Hey gebt ihm eine Chance ...
Wenn Du ein fertiges Funkmodul verwendest, hat der Hersteller schon die
größten Klippen für Dich umschifft.
Bleibst Du bei Deiner ursprünglichen Fragestellung sind die Antworten
die Du erhalten hast nicht völlig substanzlos.
2,4Ghz ist weltweit lizenzfrei, bietet relativ hohe Datenraten und
erkauft sich das mit ziemlich komplexen Verfahren.
Wir haben vor Jahren kommerzielle 2,4Ghz Funktelefone für spezielle
Anwendungen umgebaut.
Sehr problematisch wenn das mit Wlan, Bluetooth und Mikrowelle
konkurriert.
1,9Ghz Dect war die Lösung für uns weil da nur Telefone funken dürfen.

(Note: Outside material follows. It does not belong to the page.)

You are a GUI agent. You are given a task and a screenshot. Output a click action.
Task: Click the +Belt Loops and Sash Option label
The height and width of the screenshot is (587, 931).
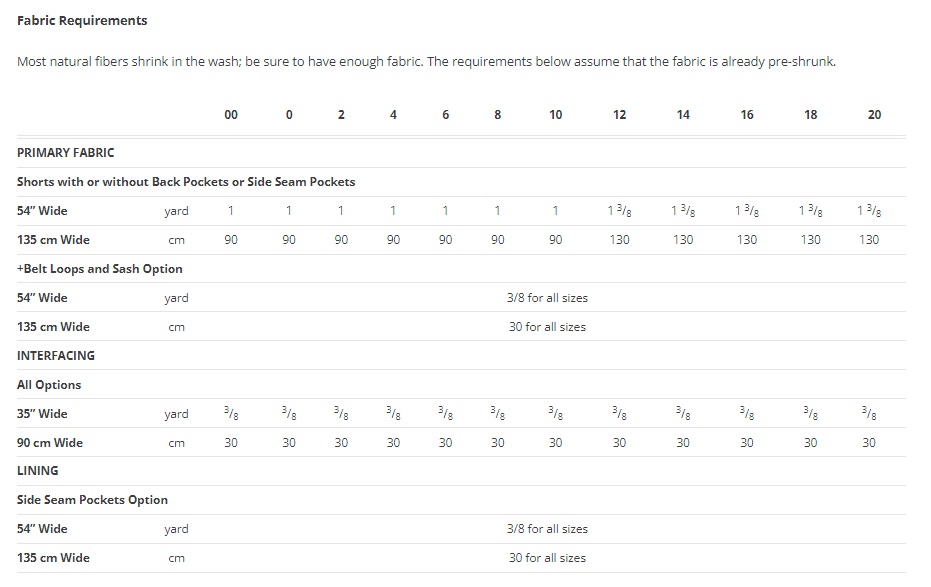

Für Sensornetzwerke bietet sich eigentlich eher das 433 / 868 Mhz Band
an.
Kleine, einfache, relativ billige Module die mit einem vertretbaren
Aufwand zu beherrschen sind.
Jedes Land kocht da aber seine eigene Suppe was die Frequenzen und das
Zugriffsverfahren angeht.
Gesendet werden dürfen immer nur kurze Telegrame, dann muß man die
Frequenz wieder freigeben. Mehr dazu bei der Bundesnetzagentur ;-)

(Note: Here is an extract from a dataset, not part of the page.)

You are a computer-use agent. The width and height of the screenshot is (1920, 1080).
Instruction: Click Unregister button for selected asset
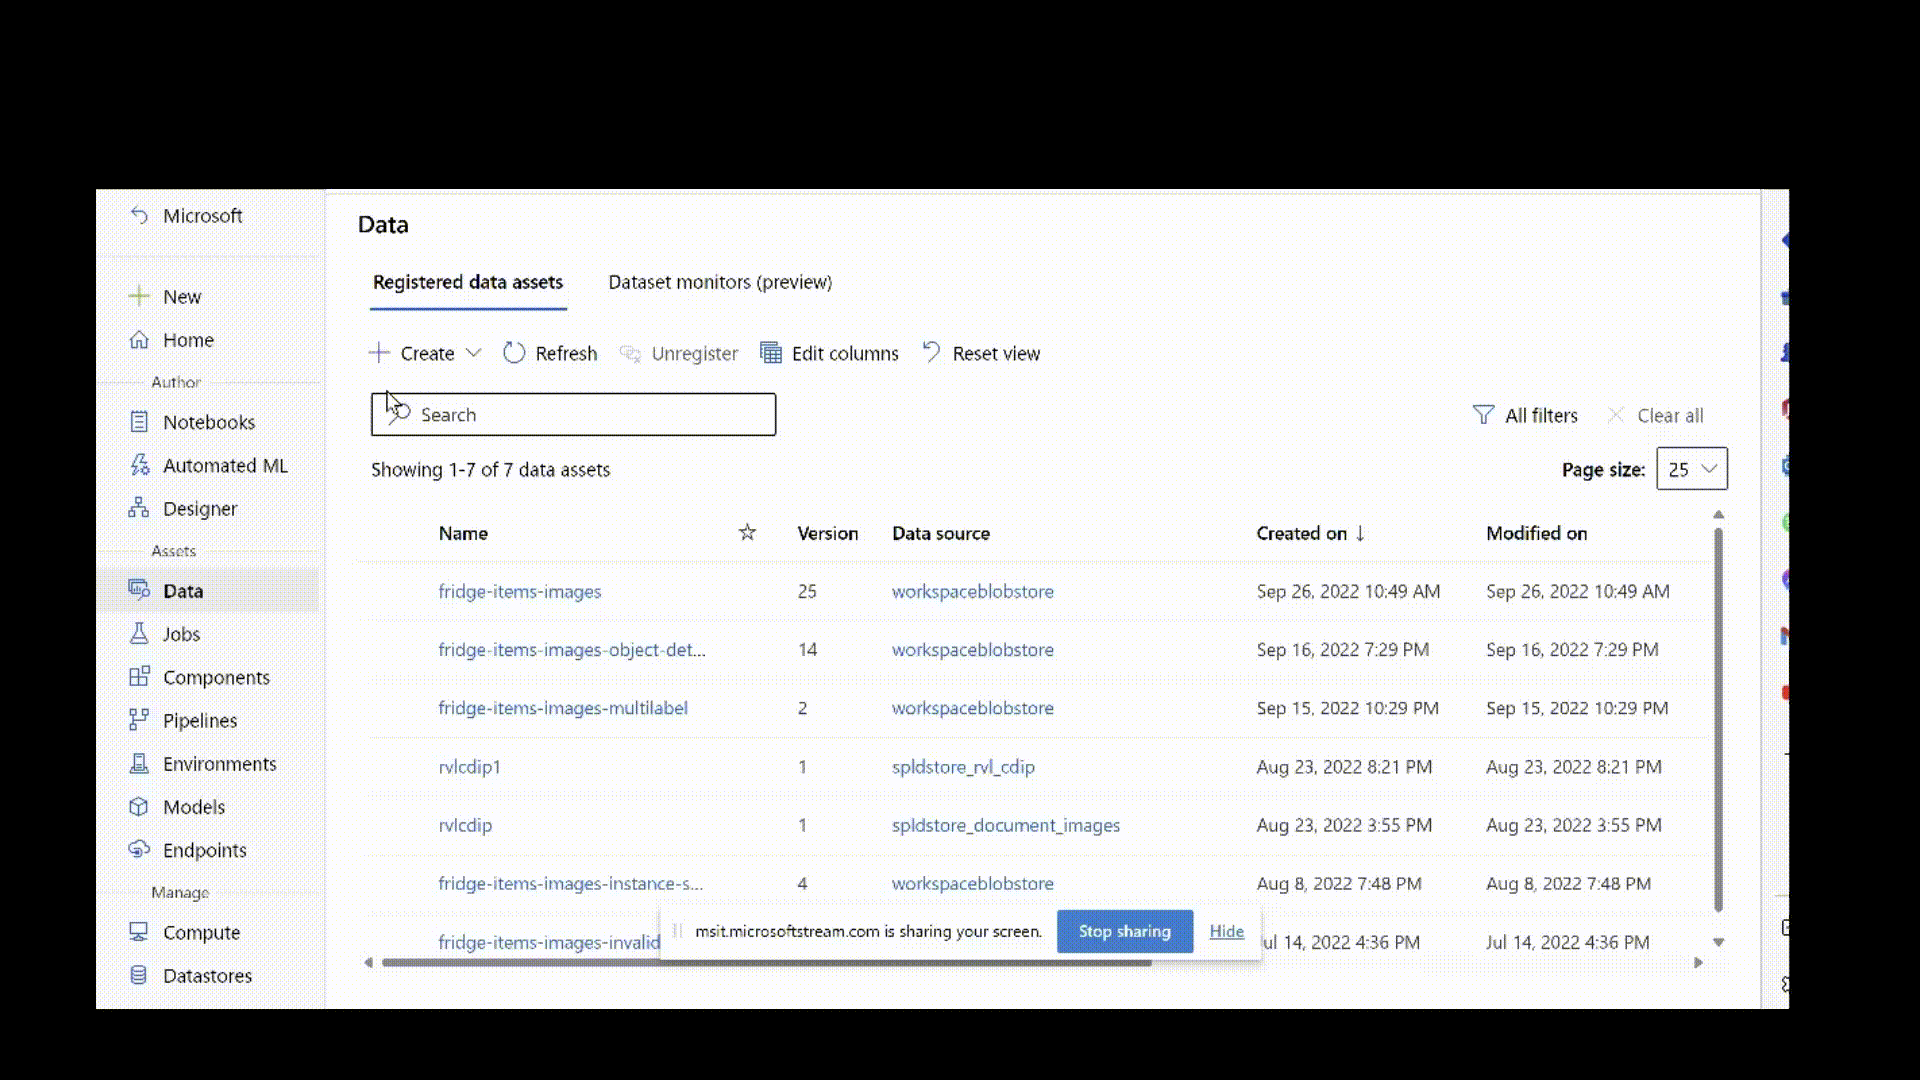pos(678,352)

Die ganz einfachen 'HF Module' sind kaum mehr als der reine HF Teil.
Du musst Dich dann um alles selbst kümmern und hast auch keine
Zulassung.
Die Module am oberen Ende der Preisskala verhandeln bereit die
Frequenzen miteinander, Hoppen hin und her wenn das Band gestört ist und
kümmern sich um die Einhaltung der Norm.
Je nach Umgebungsbedingungen würde sich ein Mesh Netzwerk anbieten.
Die Sensoren können dabei Routing funktionen übernehmen Geräte zu
erreichen die keine direkte Verbindung mehr zum Master haben.
ZigBee, Z-Wave etc. pp.
Wenn es schnell, teuer und gut sein darf schau mal bei Höft und Wessel.

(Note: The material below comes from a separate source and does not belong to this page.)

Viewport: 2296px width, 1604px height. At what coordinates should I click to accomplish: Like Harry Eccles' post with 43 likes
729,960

Die rüsten z.B. die Handterminals der DB aus.
Je mehr Du selbst machen willst um vermeintlich Geld zu sparen um so
frustrierender wird das.
Ohne entsprechende Messtechnik kannst Du einfach nur raten warum die
Verbindung immer wieder zusammenbricht.
Es ist eine Sache 'irgendwie' eine 1 zu 1 Verbindung über kurze
Distanzen halbwegs stabil zum laufen zu bekomme und eine ganz andere ein
Sensornetzwerk beherrschbar zu machen.
Die reine Sendeleistung sagt nicht viel aus.
Wenn ich 100mW in eine miese Antenne reinbrate, einen schlechten
Empfänger habe und auch keine Algorithmen um aus dem Salat das beste zu
machen, dann bringen mir auch 200mW nix.